Items for finding displayed items -
-*-*-

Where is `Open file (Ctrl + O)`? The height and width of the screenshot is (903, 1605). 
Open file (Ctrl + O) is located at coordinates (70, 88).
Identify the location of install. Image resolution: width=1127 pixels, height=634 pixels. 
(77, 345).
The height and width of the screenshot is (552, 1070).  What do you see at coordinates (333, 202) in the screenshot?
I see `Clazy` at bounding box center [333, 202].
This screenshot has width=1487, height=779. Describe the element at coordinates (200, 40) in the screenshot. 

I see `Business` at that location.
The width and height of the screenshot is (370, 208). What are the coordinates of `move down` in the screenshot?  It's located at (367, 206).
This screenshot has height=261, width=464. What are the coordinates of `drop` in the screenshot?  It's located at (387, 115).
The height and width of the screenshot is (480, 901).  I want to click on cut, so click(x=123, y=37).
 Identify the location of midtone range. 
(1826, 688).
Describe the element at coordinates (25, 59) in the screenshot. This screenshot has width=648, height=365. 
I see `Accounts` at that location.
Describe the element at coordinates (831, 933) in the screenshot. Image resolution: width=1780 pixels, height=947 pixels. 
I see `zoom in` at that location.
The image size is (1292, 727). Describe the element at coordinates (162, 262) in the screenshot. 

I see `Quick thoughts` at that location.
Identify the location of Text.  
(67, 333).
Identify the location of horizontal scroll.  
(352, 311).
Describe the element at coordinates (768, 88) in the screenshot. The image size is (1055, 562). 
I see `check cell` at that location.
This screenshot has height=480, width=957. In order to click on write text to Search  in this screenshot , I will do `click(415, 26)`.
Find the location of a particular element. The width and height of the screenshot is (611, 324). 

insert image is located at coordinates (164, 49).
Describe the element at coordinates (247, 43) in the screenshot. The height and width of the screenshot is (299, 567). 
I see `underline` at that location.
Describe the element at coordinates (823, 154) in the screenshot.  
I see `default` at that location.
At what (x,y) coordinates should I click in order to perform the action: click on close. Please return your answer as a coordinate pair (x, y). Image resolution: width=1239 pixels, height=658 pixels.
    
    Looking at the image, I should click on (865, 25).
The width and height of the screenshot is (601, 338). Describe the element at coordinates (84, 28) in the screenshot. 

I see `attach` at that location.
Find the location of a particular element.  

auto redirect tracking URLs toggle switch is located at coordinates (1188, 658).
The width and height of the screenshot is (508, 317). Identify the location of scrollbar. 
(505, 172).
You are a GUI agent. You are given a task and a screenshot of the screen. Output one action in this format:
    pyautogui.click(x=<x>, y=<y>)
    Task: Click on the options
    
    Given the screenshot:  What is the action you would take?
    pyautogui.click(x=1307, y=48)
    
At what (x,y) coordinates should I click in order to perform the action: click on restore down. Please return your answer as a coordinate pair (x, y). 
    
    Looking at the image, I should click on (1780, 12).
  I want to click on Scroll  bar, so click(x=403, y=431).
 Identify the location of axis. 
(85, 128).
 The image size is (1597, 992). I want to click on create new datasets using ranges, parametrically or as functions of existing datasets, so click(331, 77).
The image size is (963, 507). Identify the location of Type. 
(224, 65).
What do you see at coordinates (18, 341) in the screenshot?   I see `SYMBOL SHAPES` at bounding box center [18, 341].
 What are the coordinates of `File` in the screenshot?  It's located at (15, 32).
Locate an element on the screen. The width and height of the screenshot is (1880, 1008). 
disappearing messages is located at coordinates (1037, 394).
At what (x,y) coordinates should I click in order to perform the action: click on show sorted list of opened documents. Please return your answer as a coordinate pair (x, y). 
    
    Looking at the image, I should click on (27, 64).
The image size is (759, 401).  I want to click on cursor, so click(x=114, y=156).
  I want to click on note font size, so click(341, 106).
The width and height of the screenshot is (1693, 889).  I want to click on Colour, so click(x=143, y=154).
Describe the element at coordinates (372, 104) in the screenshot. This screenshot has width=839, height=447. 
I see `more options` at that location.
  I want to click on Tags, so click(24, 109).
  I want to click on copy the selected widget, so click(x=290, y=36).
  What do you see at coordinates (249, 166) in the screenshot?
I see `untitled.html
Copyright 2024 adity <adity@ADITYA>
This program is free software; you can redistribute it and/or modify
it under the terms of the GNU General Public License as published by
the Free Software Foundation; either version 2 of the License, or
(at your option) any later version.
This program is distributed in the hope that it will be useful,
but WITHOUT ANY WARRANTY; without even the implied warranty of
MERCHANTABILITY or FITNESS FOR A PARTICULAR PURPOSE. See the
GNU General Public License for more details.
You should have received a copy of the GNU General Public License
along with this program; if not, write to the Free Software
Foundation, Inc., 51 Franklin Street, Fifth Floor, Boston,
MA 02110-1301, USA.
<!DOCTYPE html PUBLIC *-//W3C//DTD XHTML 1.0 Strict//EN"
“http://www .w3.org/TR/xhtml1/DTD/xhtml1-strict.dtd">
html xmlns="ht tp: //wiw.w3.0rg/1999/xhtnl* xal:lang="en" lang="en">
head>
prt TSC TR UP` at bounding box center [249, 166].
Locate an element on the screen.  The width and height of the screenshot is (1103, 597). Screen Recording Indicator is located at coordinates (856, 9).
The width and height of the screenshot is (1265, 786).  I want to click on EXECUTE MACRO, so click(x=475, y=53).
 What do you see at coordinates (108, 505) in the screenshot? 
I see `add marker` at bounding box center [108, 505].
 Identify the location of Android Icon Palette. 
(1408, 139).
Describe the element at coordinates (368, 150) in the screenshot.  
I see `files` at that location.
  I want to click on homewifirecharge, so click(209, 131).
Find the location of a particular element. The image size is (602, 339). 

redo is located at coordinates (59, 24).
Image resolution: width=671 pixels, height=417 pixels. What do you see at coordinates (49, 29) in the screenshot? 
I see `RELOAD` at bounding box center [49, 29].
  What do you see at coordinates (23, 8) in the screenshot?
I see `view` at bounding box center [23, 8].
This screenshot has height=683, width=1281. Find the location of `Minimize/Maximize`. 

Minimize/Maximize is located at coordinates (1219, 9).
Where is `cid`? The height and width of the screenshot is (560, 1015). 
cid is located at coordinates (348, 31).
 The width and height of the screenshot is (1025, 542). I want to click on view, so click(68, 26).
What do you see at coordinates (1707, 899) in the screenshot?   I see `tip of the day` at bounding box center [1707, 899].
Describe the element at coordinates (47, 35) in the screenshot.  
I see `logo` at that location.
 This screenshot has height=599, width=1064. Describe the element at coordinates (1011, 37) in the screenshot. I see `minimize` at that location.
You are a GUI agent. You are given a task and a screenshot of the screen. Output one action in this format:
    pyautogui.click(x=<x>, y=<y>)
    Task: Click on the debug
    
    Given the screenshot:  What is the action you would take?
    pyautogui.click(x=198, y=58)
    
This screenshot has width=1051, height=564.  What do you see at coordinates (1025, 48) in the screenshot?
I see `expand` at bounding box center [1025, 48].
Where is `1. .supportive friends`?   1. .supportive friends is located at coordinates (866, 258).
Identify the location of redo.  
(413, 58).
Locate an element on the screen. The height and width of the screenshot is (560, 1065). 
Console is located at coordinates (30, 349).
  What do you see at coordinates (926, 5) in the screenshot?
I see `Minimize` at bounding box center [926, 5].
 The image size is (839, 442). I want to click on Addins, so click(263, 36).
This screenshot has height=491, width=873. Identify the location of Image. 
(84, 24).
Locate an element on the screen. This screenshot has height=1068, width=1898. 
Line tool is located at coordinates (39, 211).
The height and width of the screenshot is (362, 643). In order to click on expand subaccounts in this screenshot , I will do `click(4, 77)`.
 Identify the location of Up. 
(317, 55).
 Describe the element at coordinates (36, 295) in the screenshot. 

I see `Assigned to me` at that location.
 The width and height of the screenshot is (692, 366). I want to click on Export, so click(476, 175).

-*-*-

AIM OF THE EXERCISE -
From the start of the items up to and including the line with "The height and width of the screenshot is (480, 901).", repeat the lines but swap "install" for "setup", leaving everything else the same.

RESPONSE TO THE EXERCISE -
Where is `Open file (Ctrl + O)`? The height and width of the screenshot is (903, 1605). 
Open file (Ctrl + O) is located at coordinates (70, 88).
Identify the location of setup. Image resolution: width=1127 pixels, height=634 pixels. 
(77, 345).
The height and width of the screenshot is (552, 1070).  What do you see at coordinates (333, 202) in the screenshot?
I see `Clazy` at bounding box center [333, 202].
This screenshot has width=1487, height=779. Describe the element at coordinates (200, 40) in the screenshot. 

I see `Business` at that location.
The width and height of the screenshot is (370, 208). What are the coordinates of `move down` in the screenshot?  It's located at (367, 206).
This screenshot has height=261, width=464. What are the coordinates of `drop` in the screenshot?  It's located at (387, 115).
The height and width of the screenshot is (480, 901).  I want to click on cut, so click(x=123, y=37).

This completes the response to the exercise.